It’s not easy to install a new kitchen sink. But a DIY kind of homeowner with average skills and the right tools can complete the replacement process in a couple of hours.
Words of Wisdom
A shiny new sink, along with a new faucet and accessories will give a whole new look to a kitchen. Just as much as new backsplash and appliances, but for considerably less money. Depending on the size and type of sink, the replacement could cost $100-$500. As for difficulty, understanding the layout of the sink is the most crucial part, but the plumbing is rather straightforward.
Tools and Materials
- Caulk gun
- Putty knife
- New sink
- Silicone sealant
- Plumbers putty
Step by Step
- You can’t start a DIY without the proper supplies. Start by buying the new sink that will fit the existing opening in addition to the rest of the necessary supplies.

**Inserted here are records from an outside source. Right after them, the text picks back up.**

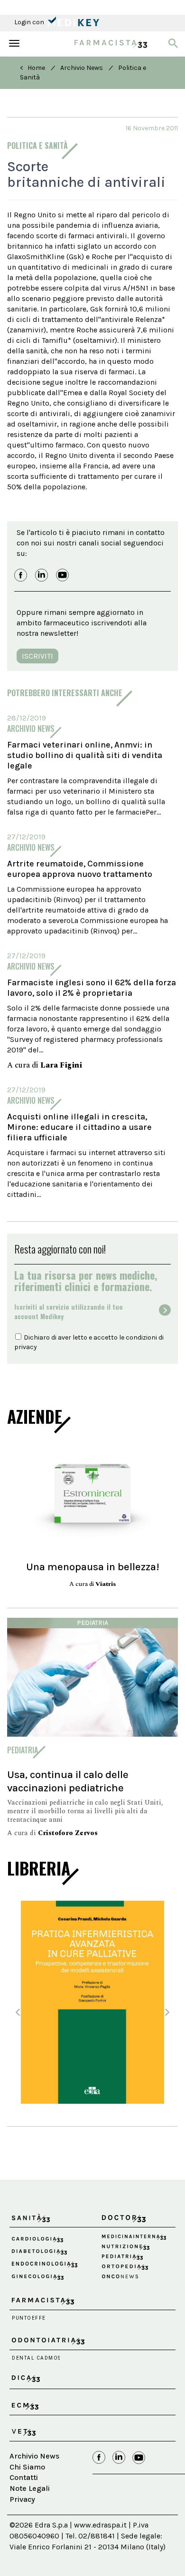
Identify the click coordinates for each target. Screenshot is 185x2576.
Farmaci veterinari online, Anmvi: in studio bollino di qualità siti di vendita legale (84, 755)
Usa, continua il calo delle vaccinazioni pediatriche (68, 1781)
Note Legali (29, 2488)
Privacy (22, 2499)
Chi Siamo (27, 2466)
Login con (30, 22)
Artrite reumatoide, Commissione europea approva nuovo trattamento (79, 868)
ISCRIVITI (37, 656)
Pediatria (92, 1623)
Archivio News (81, 68)
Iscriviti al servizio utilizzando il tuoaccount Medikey (68, 1311)
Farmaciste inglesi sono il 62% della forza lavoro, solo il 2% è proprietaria (91, 987)
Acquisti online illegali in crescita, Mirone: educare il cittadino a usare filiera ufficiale (79, 1127)
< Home (32, 68)
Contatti (23, 2477)
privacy (25, 1347)
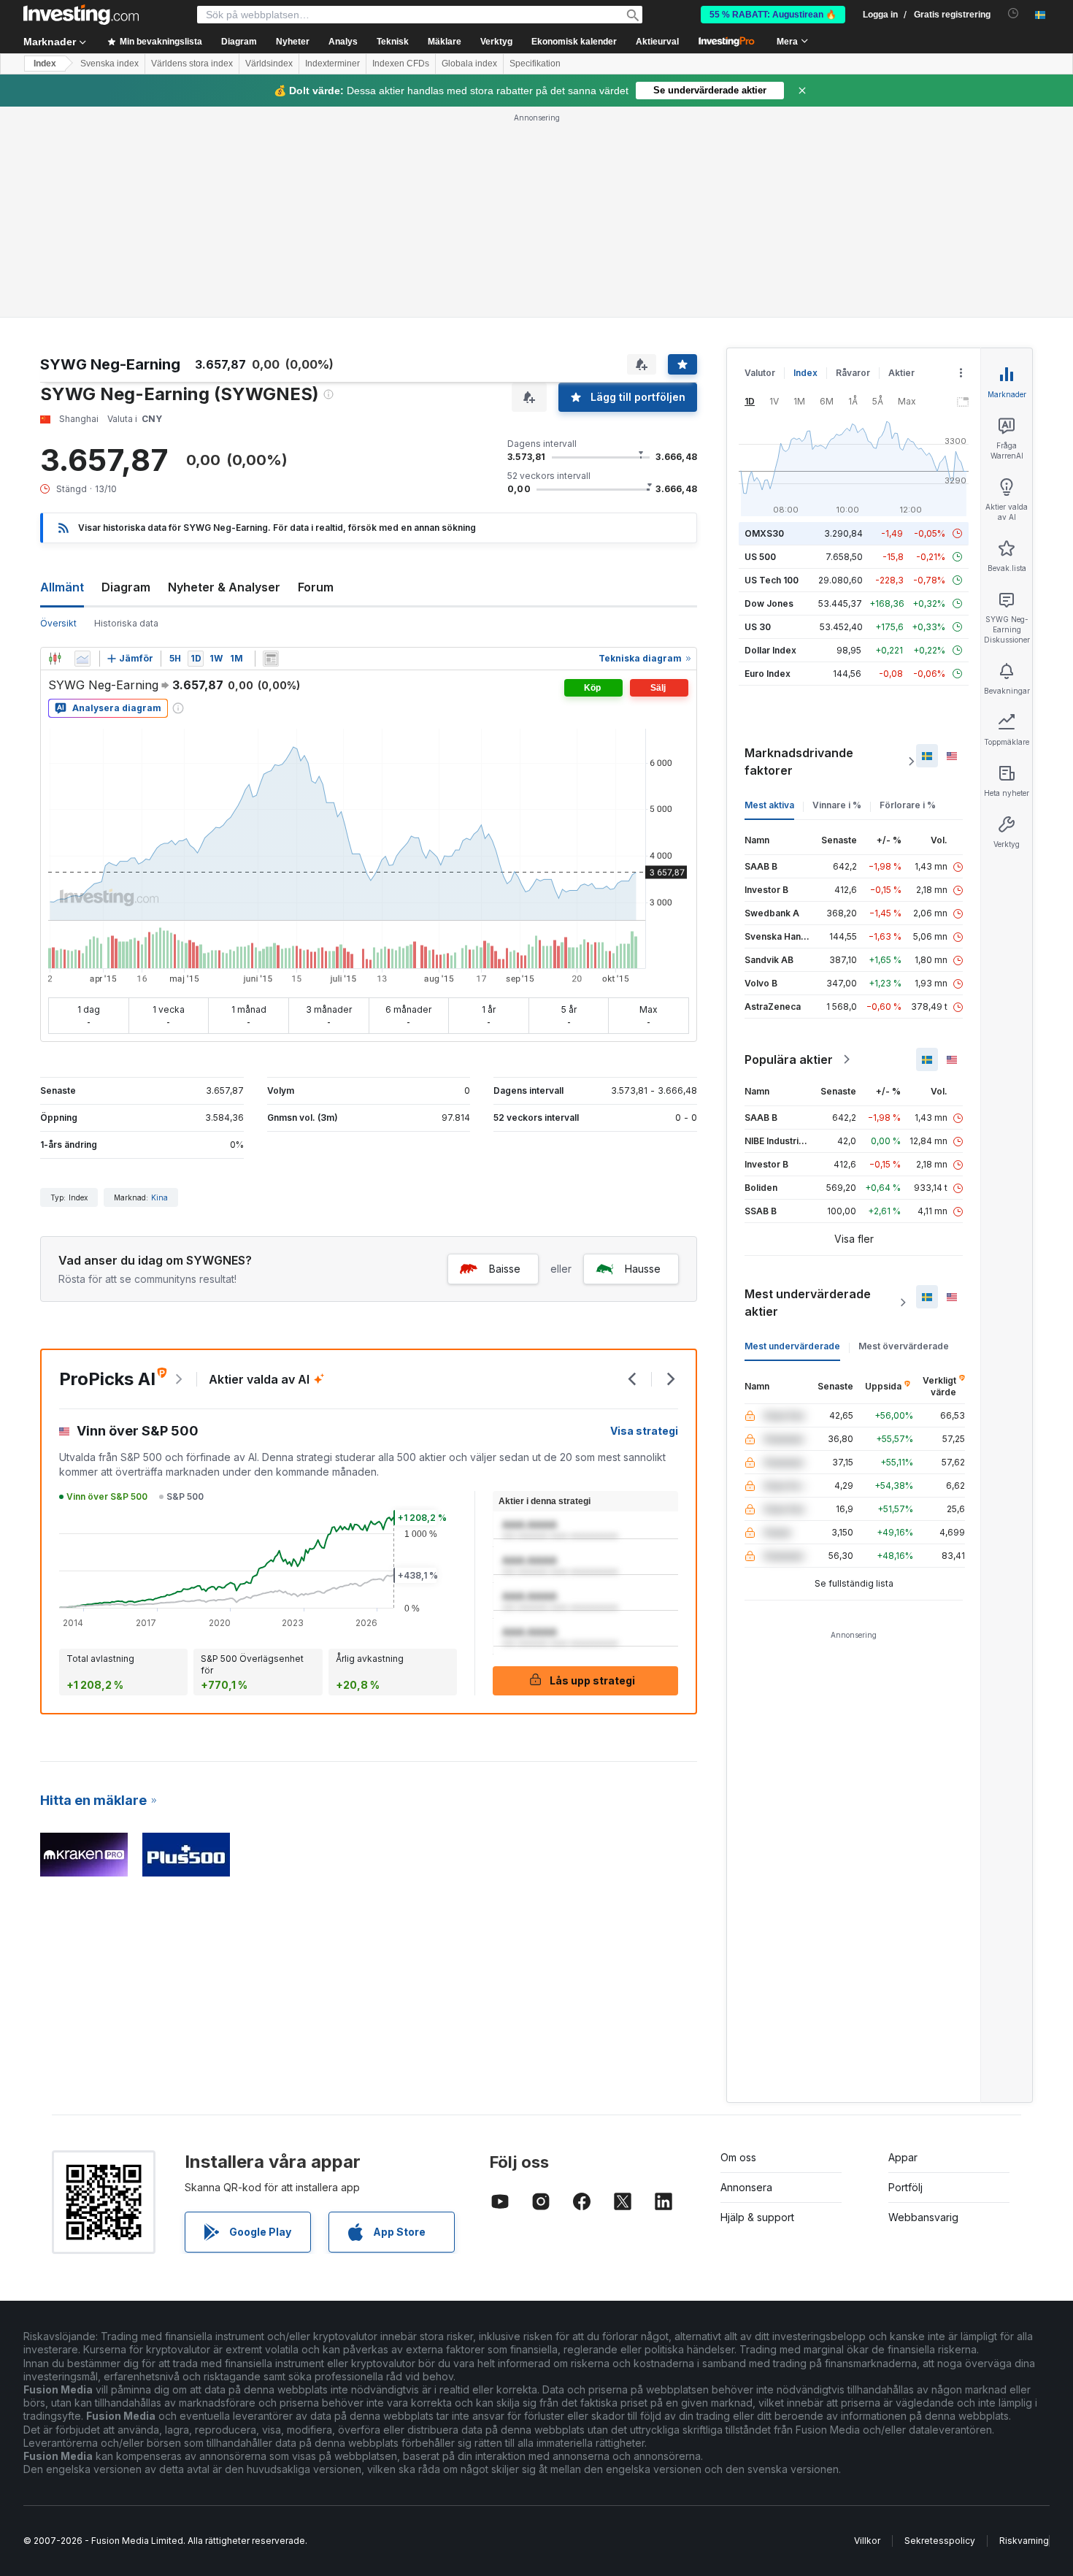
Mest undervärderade (792, 1346)
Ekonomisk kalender (574, 42)
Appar (903, 2157)
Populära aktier (789, 1059)
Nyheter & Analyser (224, 587)
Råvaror (853, 372)
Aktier (901, 372)
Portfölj (905, 2187)
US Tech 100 (772, 580)
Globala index (469, 63)
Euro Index (768, 673)
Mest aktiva (769, 805)
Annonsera (746, 2187)
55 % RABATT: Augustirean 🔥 (773, 14)
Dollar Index (770, 650)
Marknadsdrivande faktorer (799, 761)
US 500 (760, 556)
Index (45, 63)
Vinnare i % (836, 805)
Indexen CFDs (400, 63)
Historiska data (126, 623)
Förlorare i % (908, 805)
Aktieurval (657, 42)
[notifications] (1013, 13)
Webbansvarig (923, 2217)
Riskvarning (1024, 2540)
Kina (159, 1197)
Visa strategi (644, 1431)
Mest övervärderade (903, 1346)
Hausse (643, 1268)
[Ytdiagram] (82, 659)
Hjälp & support (757, 2217)
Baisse (504, 1268)
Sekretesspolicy (939, 2540)
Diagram (125, 587)
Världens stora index (192, 63)
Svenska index (109, 63)
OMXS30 (764, 533)
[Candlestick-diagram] (55, 659)
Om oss (738, 2157)
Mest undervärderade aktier (808, 1303)
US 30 (758, 626)
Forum (316, 587)
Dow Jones (769, 603)
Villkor (867, 2540)
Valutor (760, 372)
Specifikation (535, 63)
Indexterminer (332, 63)
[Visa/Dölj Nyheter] (271, 659)
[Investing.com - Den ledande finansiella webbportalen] (81, 14)
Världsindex (269, 63)
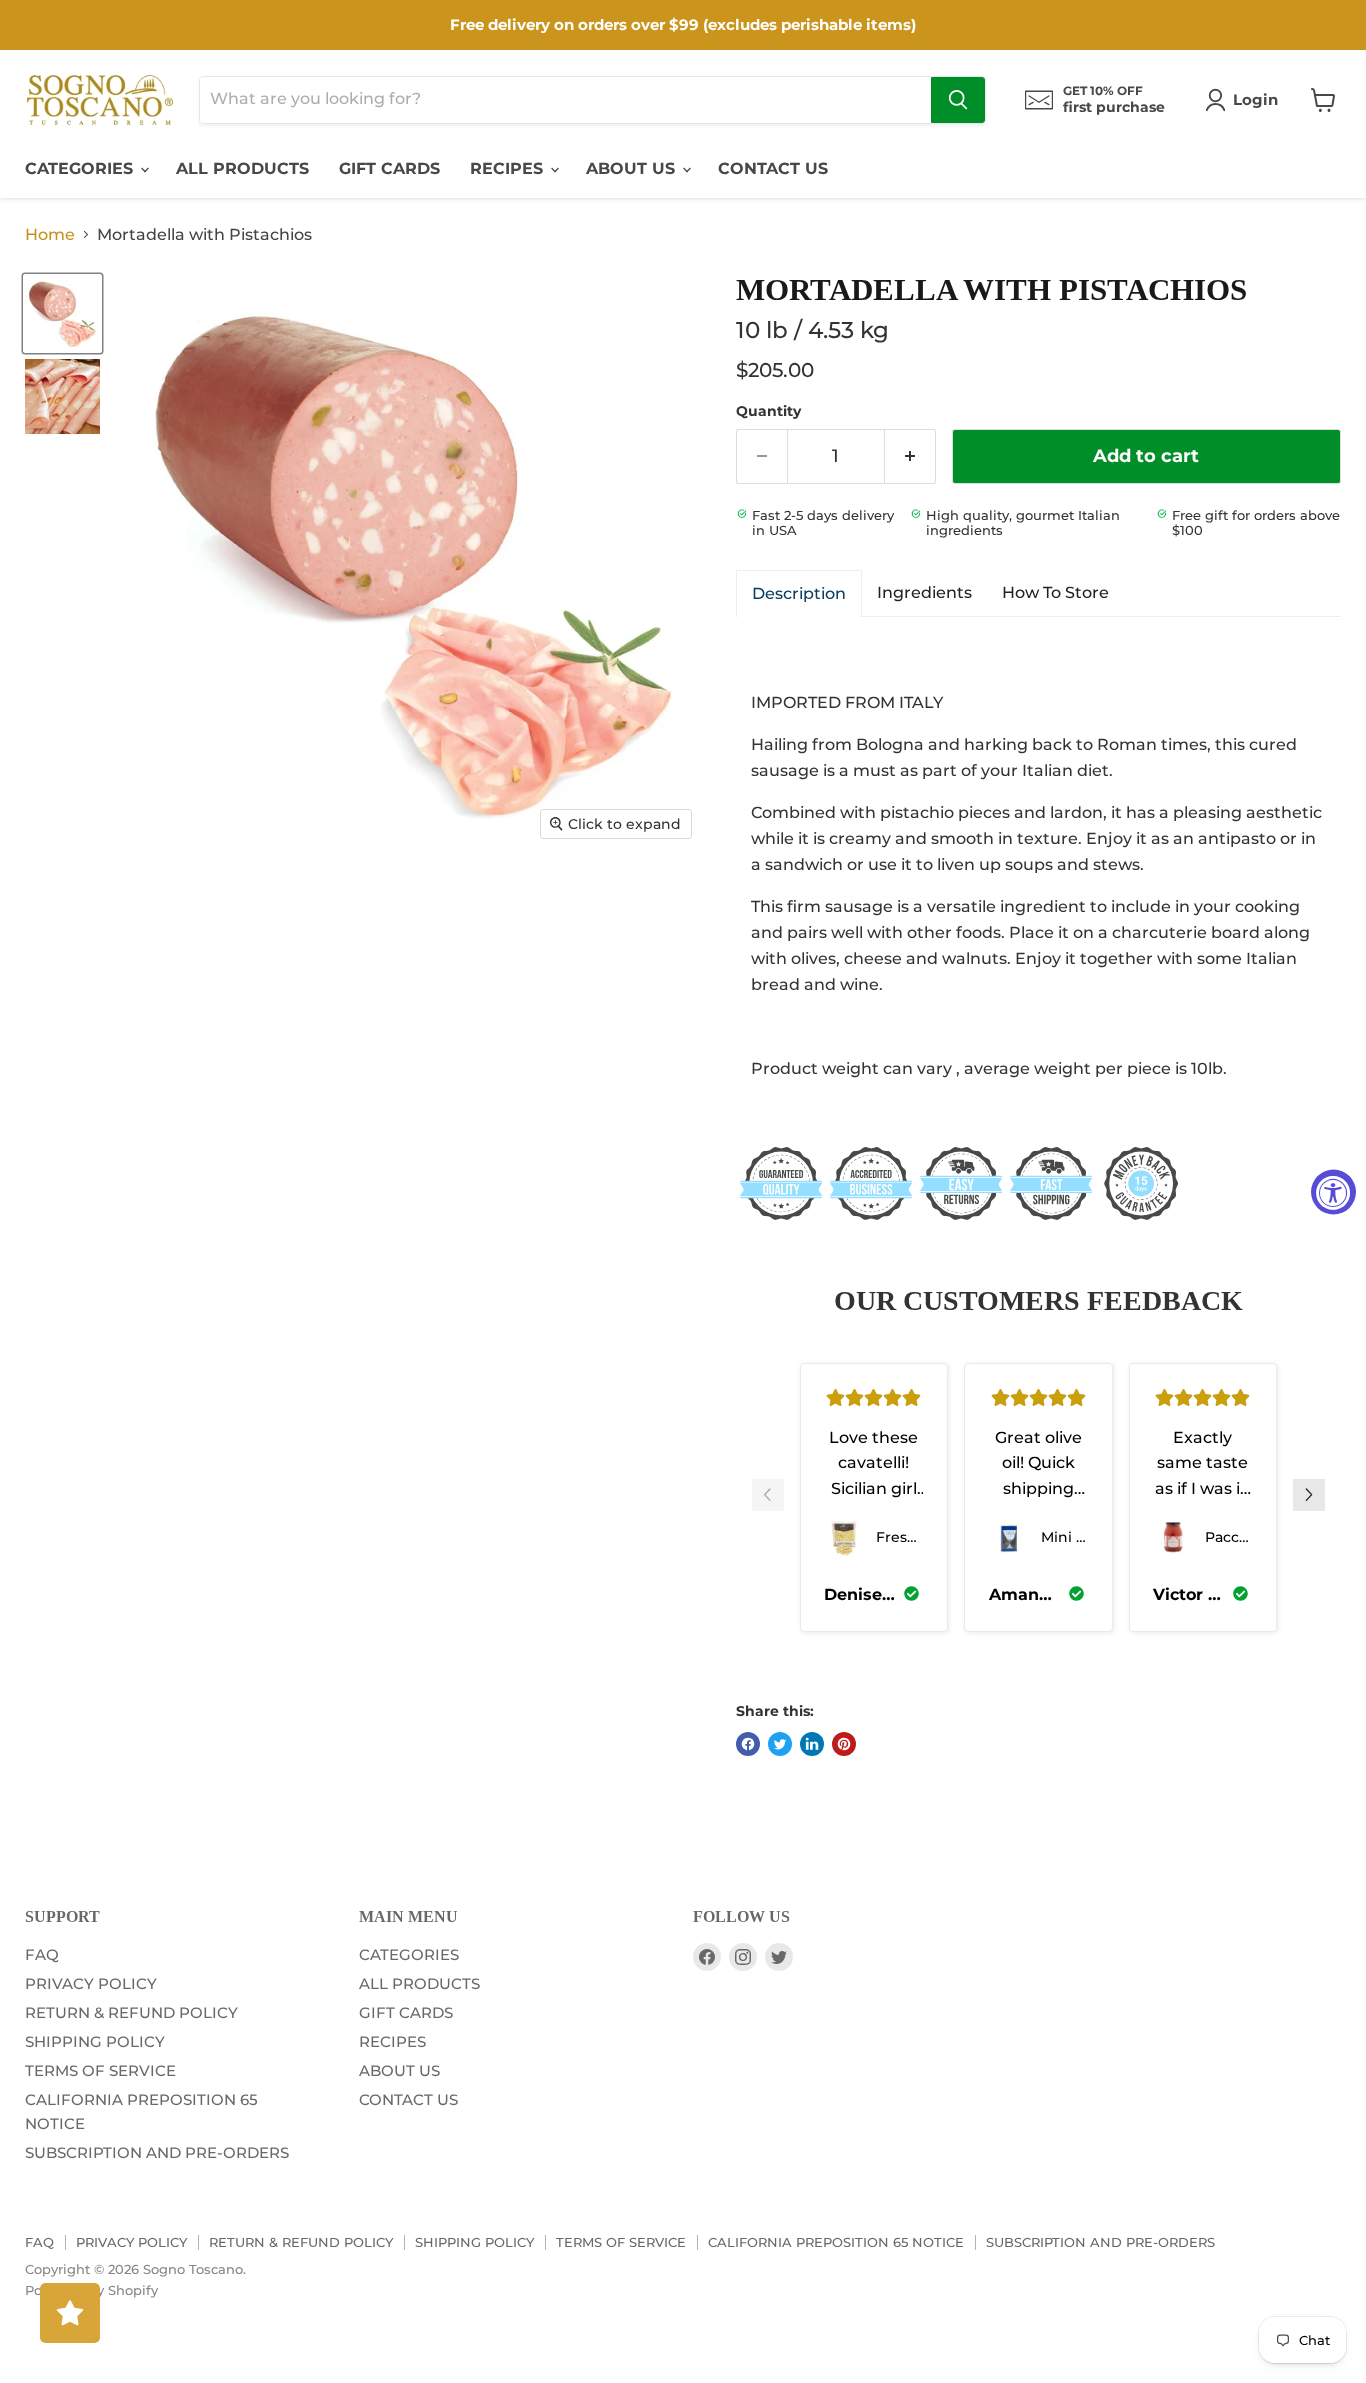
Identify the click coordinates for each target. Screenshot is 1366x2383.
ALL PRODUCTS (242, 168)
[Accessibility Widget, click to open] (1333, 1191)
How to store (1055, 592)
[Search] (958, 100)
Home (50, 235)
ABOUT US (633, 168)
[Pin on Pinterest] (844, 1744)
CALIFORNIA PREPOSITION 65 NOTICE (836, 2242)
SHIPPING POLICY (95, 2041)
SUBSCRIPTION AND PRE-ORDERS (157, 2152)
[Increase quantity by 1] (910, 456)
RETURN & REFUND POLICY (131, 2012)
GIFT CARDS (389, 168)
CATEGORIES (81, 168)
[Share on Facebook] (748, 1744)
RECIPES (509, 168)
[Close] (200, 1151)
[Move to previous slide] (768, 1497)
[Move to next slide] (1309, 1497)
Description (799, 593)
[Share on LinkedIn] (812, 1744)
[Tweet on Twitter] (780, 1744)
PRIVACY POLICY (91, 1983)
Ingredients (924, 592)
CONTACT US (773, 168)
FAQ (42, 1954)
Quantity (768, 411)
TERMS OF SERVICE (100, 2070)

- Now it’s time to remove the old sink! Start by locating the clips that secure the sink to the countertop–using a screwdriver removed them. At the same time disconnect the water supply and drain plumbing.
- Next, run a putty knife around the perimeter of the sink to loosen the old sealant. After, push up on the bottom of the old sink to remove it.
- Now that the old sink is removed, take the new one and set it in the hole to ensure it fits.
- After confirming that the new sink fits, install the faucet according to the manufacturer’s directions. At this stage it’s a lot easier to install the faucet as the mounting nuts are easily accessible.
- Additionally, install the accessories including a sprayer and soap dispenser mounts if included. When installing these it is recommended to apply a ribbon of plumber’s putty to the bases.
- With the sink upside down, it’s time to install the strainer. Start by putting a thick roll of plumber’s putty under the strainer’s lip and push it up through the drain hole.
- Next, slip the gasket, washer, and housing onto the strainer and against the underside of the sink. Thread the locknut into the strainer by hand, then tighten with a wrench. From there, fit the gasket onto the sink drain tailpiece and attach it to the strainer with a slip nut.
- With the sink remaining upside down, squeeze a bead of silicone caulk around the underside of the sink’s lip. Turn it upright and set it into the hole in the countertop. Check that the sink is parallel with the front edge of the countertop, if not adjust as necessary.
- From below the sink, rotate the metal attachment clips outward and tighten the screws to secure the sink in place.
- Reattach the supply lines to the water supply connections, then to the water connections of the faucet. Tighten the connections, making sure not to strip the threads or overtighten.
- Connect the sink drainpipe and reattach the P-trap.
- Apply a small amount of silicon caulk around the perimeter of the sink.
- Finally, turn on the water and run it for several minutes. During this time check for leaks at all connections.